Only the lines from the one containing "Task: Open LayerSlider WP in the sidebar" through the end of the entries are to be copied, exactly and without pictures, please.
BEGIN Input data
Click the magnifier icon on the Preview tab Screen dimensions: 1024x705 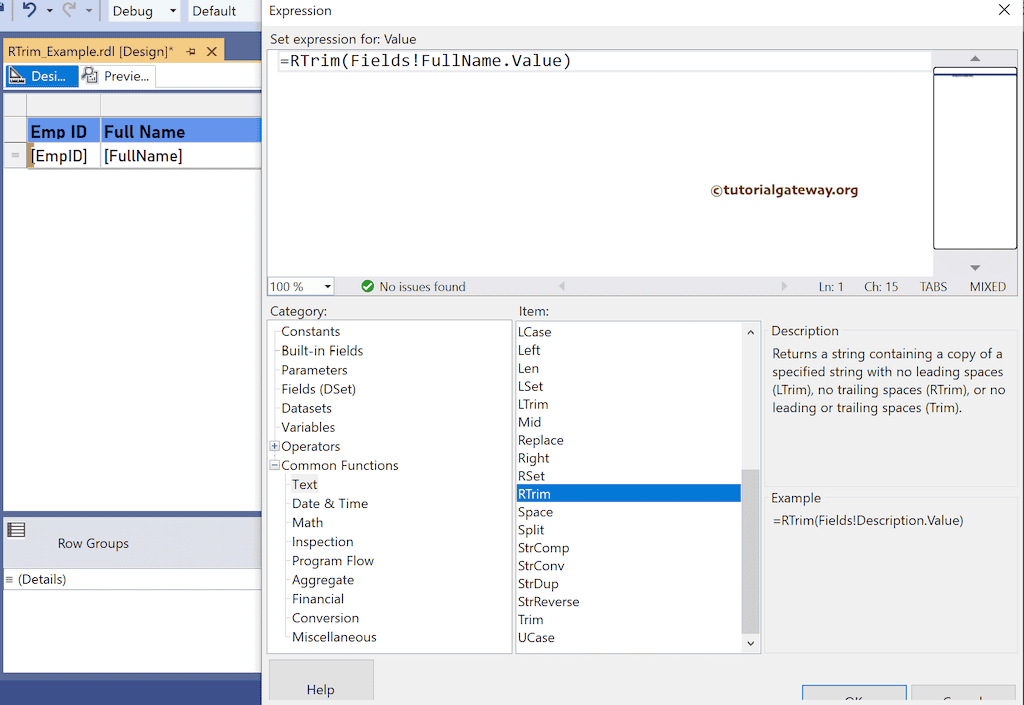click(88, 75)
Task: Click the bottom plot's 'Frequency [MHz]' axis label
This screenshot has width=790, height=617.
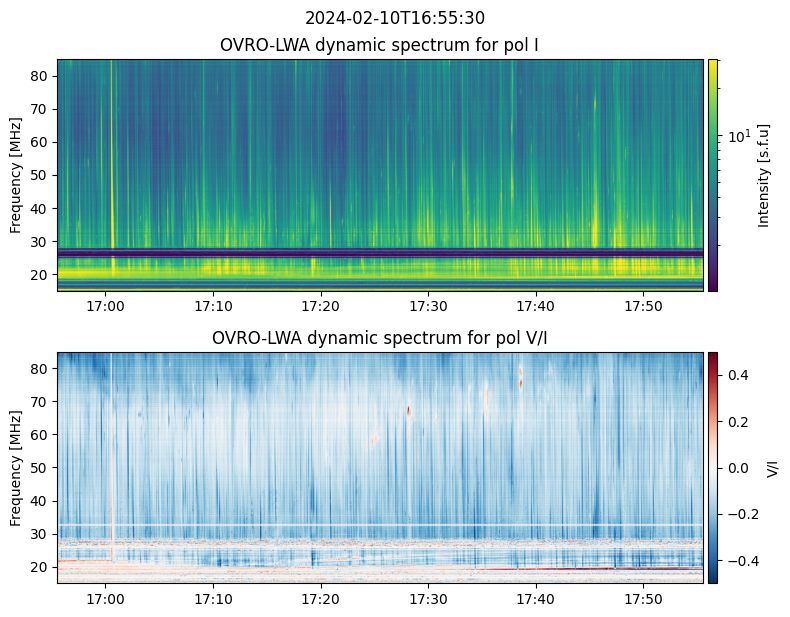Action: (16, 467)
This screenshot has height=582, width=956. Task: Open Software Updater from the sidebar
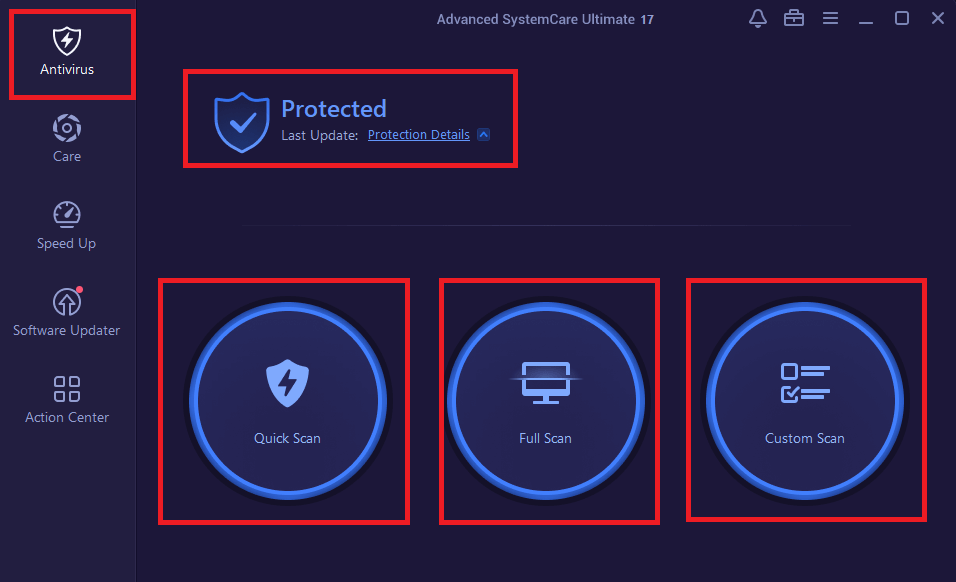pyautogui.click(x=67, y=312)
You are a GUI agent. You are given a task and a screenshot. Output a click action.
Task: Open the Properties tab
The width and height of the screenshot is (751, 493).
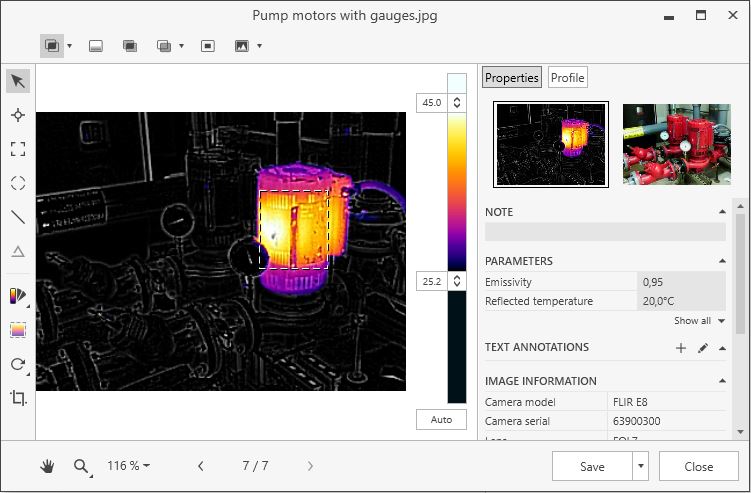click(512, 78)
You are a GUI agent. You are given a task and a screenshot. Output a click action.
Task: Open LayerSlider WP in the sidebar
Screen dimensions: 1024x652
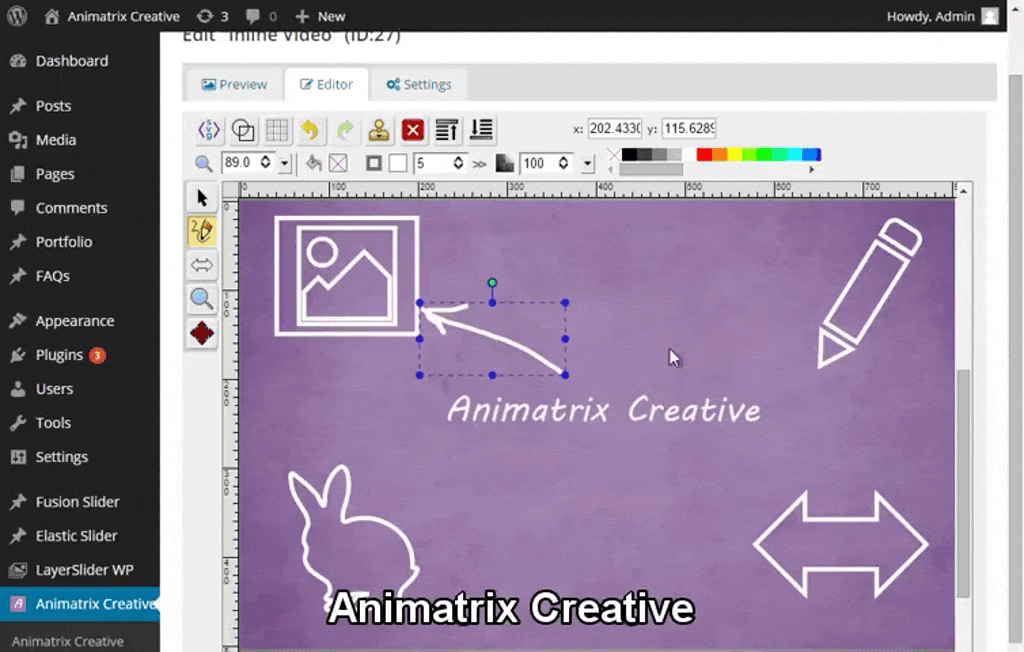click(84, 570)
END Input data
• [Result of the task]
Task: Open LayerSlider WP in the sidebar
Screen dimensions: 1024x652
click(84, 570)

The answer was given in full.